Copy out every record precisely.

==========

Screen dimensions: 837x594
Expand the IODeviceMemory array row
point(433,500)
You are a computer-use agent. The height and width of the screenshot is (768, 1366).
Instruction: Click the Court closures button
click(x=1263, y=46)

==========

RESULT>
Screen dimensions: 837x594
Expand the IODeviceMemory array row
point(433,500)
You are a computer-use agent. The height and width of the screenshot is (768, 1366).
Instruction: Click the Court closures button
click(x=1263, y=46)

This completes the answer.